(Dataset)
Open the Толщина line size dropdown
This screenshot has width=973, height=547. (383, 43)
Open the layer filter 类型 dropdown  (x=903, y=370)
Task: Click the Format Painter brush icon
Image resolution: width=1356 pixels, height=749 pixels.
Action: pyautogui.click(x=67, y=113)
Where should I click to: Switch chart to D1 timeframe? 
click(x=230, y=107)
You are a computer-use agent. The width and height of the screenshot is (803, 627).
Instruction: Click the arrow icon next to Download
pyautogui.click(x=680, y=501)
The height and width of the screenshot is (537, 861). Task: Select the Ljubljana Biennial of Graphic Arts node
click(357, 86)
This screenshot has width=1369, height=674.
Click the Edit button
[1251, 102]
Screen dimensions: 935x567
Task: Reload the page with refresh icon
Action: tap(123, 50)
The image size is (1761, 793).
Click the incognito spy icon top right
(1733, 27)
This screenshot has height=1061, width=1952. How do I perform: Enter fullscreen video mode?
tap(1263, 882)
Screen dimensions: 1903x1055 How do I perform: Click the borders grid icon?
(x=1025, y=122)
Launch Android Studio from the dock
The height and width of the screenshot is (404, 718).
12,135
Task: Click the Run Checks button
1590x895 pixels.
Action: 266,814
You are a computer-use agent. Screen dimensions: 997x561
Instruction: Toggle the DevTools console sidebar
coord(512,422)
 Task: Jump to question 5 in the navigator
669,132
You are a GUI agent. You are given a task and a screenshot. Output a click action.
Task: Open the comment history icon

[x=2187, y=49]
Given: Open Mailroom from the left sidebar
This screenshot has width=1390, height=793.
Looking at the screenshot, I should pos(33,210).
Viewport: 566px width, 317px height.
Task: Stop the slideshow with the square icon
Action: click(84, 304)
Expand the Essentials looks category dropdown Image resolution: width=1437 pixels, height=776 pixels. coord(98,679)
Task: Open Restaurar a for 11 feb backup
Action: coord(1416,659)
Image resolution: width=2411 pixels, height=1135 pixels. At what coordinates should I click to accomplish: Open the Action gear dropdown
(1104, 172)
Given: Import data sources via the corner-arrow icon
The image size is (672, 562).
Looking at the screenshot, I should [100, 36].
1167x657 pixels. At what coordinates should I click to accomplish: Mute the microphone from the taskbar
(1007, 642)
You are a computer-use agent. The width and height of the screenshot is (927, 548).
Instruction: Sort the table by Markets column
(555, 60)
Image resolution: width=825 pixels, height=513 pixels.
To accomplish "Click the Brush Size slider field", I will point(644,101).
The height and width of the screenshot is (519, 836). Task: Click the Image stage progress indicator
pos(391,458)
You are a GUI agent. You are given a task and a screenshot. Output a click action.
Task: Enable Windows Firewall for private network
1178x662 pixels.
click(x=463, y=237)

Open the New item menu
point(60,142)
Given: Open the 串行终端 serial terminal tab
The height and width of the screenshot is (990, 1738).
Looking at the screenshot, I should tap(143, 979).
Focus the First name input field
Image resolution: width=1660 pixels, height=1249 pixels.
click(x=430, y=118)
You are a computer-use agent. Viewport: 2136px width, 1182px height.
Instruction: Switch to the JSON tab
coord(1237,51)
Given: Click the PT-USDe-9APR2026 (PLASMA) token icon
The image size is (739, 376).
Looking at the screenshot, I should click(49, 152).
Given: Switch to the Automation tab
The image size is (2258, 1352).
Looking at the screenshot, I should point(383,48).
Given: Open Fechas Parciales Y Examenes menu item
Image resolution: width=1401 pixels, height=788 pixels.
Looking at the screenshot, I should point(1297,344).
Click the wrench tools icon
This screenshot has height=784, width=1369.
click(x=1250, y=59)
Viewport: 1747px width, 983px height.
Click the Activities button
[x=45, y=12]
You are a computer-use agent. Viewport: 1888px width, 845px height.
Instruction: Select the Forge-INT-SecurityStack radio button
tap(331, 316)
(End Dataset)
Task to carry out
Each entry should be retyped exactly as given.

Output of the exercise
Open the Толщина line size dropdown
This screenshot has width=973, height=547. (383, 43)
Open the layer filter 类型 dropdown  (x=903, y=370)
Task: Click the Format Painter brush icon
Image resolution: width=1356 pixels, height=749 pixels.
Action: pyautogui.click(x=67, y=113)
Where should I click to: Switch chart to D1 timeframe? 
click(x=230, y=107)
You are a computer-use agent. The width and height of the screenshot is (803, 627).
Instruction: Click the arrow icon next to Download
pyautogui.click(x=680, y=501)
The height and width of the screenshot is (537, 861). Task: Select the Ljubljana Biennial of Graphic Arts node
click(357, 86)
This screenshot has width=1369, height=674.
Click the Edit button
[1251, 102]
Screen dimensions: 935x567
Task: Reload the page with refresh icon
Action: tap(123, 50)
The image size is (1761, 793).
Click the incognito spy icon top right
(1733, 27)
This screenshot has height=1061, width=1952. How do I perform: Enter fullscreen video mode?
tap(1263, 882)
Screen dimensions: 1903x1055 How do I perform: Click the borders grid icon?
(x=1025, y=122)
Launch Android Studio from the dock
The height and width of the screenshot is (404, 718).
12,135
Task: Click the Run Checks button
1590x895 pixels.
Action: 266,814
You are a computer-use agent. Screen dimensions: 997x561
Instruction: Toggle the DevTools console sidebar
coord(512,422)
 Task: Jump to question 5 in the navigator
669,132
You are a GUI agent. You are given a task and a screenshot. Output a click action.
Task: Open the comment history icon

[x=2187, y=49]
Given: Open Mailroom from the left sidebar
This screenshot has width=1390, height=793.
Looking at the screenshot, I should pos(33,210).
Viewport: 566px width, 317px height.
Task: Stop the slideshow with the square icon
Action: click(84, 304)
Expand the Essentials looks category dropdown Image resolution: width=1437 pixels, height=776 pixels. coord(98,679)
Task: Open Restaurar a for 11 feb backup
Action: coord(1416,659)
Image resolution: width=2411 pixels, height=1135 pixels. At what coordinates should I click to accomplish: Open the Action gear dropdown
(1104, 172)
Given: Import data sources via the corner-arrow icon
The image size is (672, 562).
Looking at the screenshot, I should [100, 36].
1167x657 pixels. At what coordinates should I click to accomplish: Mute the microphone from the taskbar
(1007, 642)
You are a computer-use agent. The width and height of the screenshot is (927, 548).
Instruction: Sort the table by Markets column
(555, 60)
Image resolution: width=825 pixels, height=513 pixels.
To accomplish "Click the Brush Size slider field", I will point(644,101).
The height and width of the screenshot is (519, 836). Task: Click the Image stage progress indicator
pos(391,458)
You are a GUI agent. You are given a task and a screenshot. Output a click action.
Task: Enable Windows Firewall for private network
1178x662 pixels.
click(x=463, y=237)

Open the New item menu
point(60,142)
Given: Open the 串行终端 serial terminal tab
The height and width of the screenshot is (990, 1738).
Looking at the screenshot, I should tap(143, 979).
Focus the First name input field
Image resolution: width=1660 pixels, height=1249 pixels.
click(x=430, y=118)
You are a computer-use agent. Viewport: 2136px width, 1182px height.
Instruction: Switch to the JSON tab
coord(1237,51)
Given: Click the PT-USDe-9APR2026 (PLASMA) token icon
The image size is (739, 376).
Looking at the screenshot, I should click(49, 152).
Given: Switch to the Automation tab
The image size is (2258, 1352).
Looking at the screenshot, I should point(383,48).
Given: Open Fechas Parciales Y Examenes menu item
Image resolution: width=1401 pixels, height=788 pixels.
Looking at the screenshot, I should point(1297,344).
Click the wrench tools icon
This screenshot has height=784, width=1369.
click(x=1250, y=59)
Viewport: 1747px width, 983px height.
Click the Activities button
[x=45, y=12]
You are a computer-use agent. Viewport: 1888px width, 845px height.
Instruction: Select the Forge-INT-SecurityStack radio button
tap(331, 316)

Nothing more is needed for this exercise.